Galaxy images from the GAMA survey. ICRAR/GAMA and ESO
Galaxy images from the GAMA survey.

The universe is dying, so the headlines read. While it’s true in a way, it seems a rather odd term to apply to the universe.

The headline comes from a study looking at the amount of light put out by different galaxies. The team surveyed more than 200,000 galaxies at a range of wavelengths, from infrared to ultraviolet, and they found that more distant galaxies give off more light (on average) than closer ones. Since light takes time to reach us from distant galaxies, this study gives us an idea of how energy production in galaxies changes over time. What they found was that the light produced by galaxies today is about half what it was 2 billion years ago. Hence the headline that the universe is dying.

But “dying” is an odd term for this result. To use a human analogy, it would be strange to say that a healthy 35 year old is dying, though technically it’s true. Rather the decrease of light production is like that small twinge in your knee. It reminds you of your own mortality, even though your last conscious moment may be decades away. We know our time on this world is finite, and every now and then some experience reminds us of that.

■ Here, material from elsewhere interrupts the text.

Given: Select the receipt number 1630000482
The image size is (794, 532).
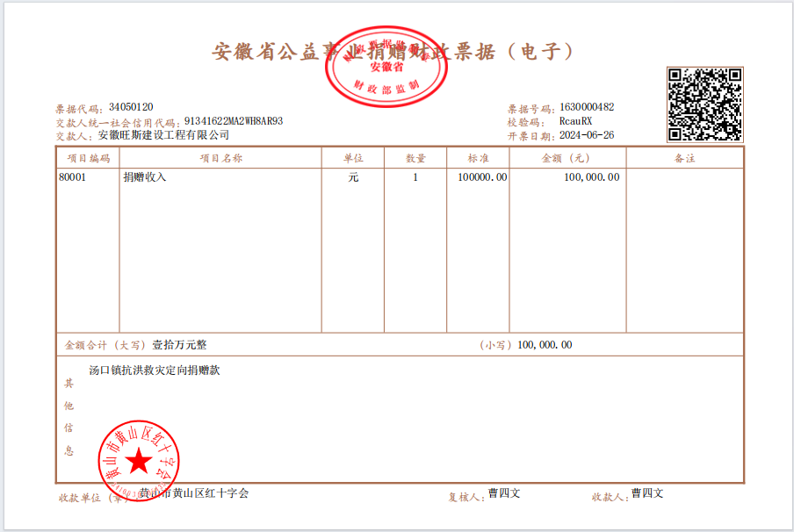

The same is true in the case of these results. We’ve known that star production in the universe peaked about 6 to 10 billion years ago, and this new result further confirms this. We’ve also long known that the universe was likely fated to end because of the laws of thermodynamics. We are not only finite creatures, but we live in a finite universe.

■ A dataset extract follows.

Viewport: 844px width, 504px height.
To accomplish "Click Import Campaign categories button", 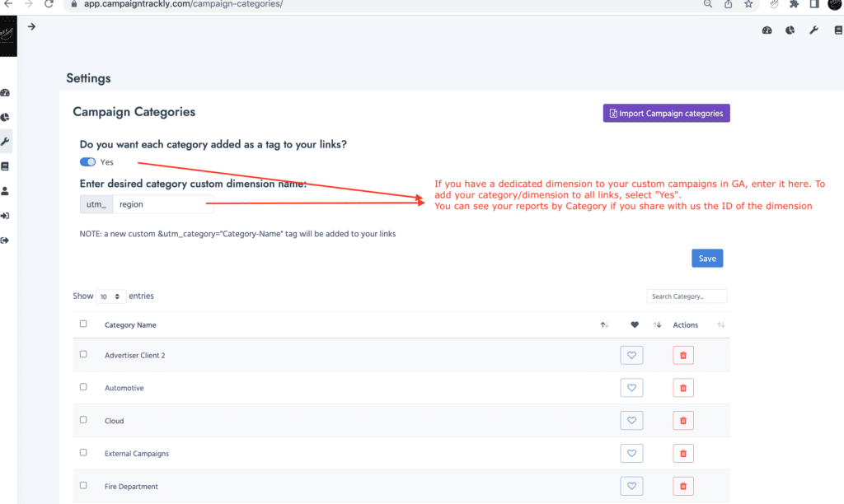I will coord(666,114).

This past week many of you watched the night skies to see the Perseid meteor shower. You may have looked in awe at a brilliant shooting star, never thinking of that moment as a death. But in some ways it was. A particle of dust from the formation of our solar system had lived as part of a comet for billions of years, only to be ejected as part of the comet’s tail, and finally to vaporize in Earth’s upper atmosphere. A moment of wonder in a fiery demise.

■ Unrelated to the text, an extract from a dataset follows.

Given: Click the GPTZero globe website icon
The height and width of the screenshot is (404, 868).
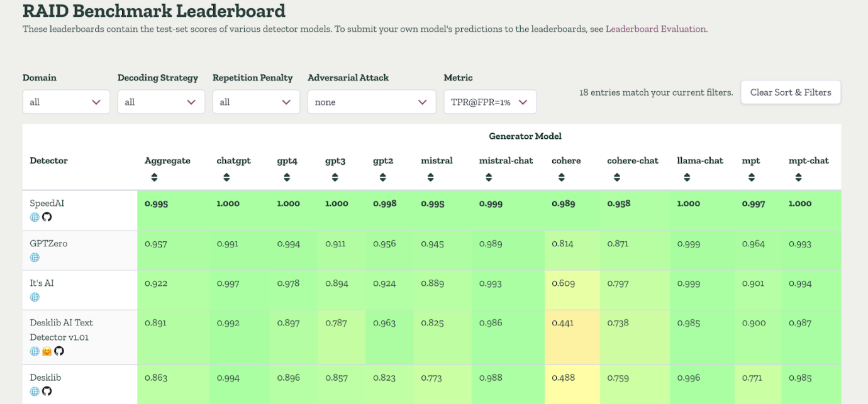Looking at the screenshot, I should [35, 257].
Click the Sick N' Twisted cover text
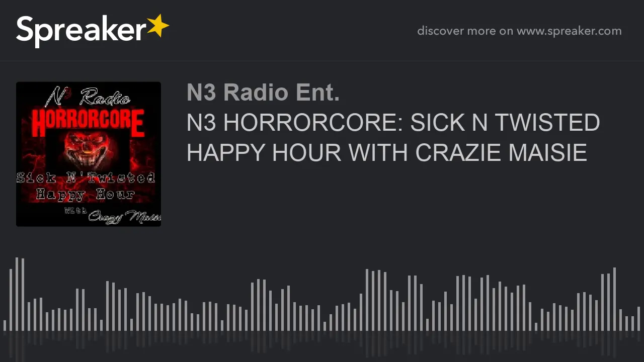 pos(86,178)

As humans we tend to mark our lives by big events. The birth of a child, the death of a parent. Our world is often small, and focused on our personal experiences. Part of what makes astronomy so powerful is that it forces us to look beyond our personal cosmos. We are part of a human species that will survive long beyond our personal lives, but even humanity’s existence is tied to a fading cosmos. Our tribe will not live forever. Yet we can can have wondrous experiences in this universe. Finite, yes, but wondrous none the less.

So we can cherish the moments we have in the Sun, and recognize that its finite nature is part of what makes it precious, or we can fill our lives with distractions while we try to ignore the rumors of our demise.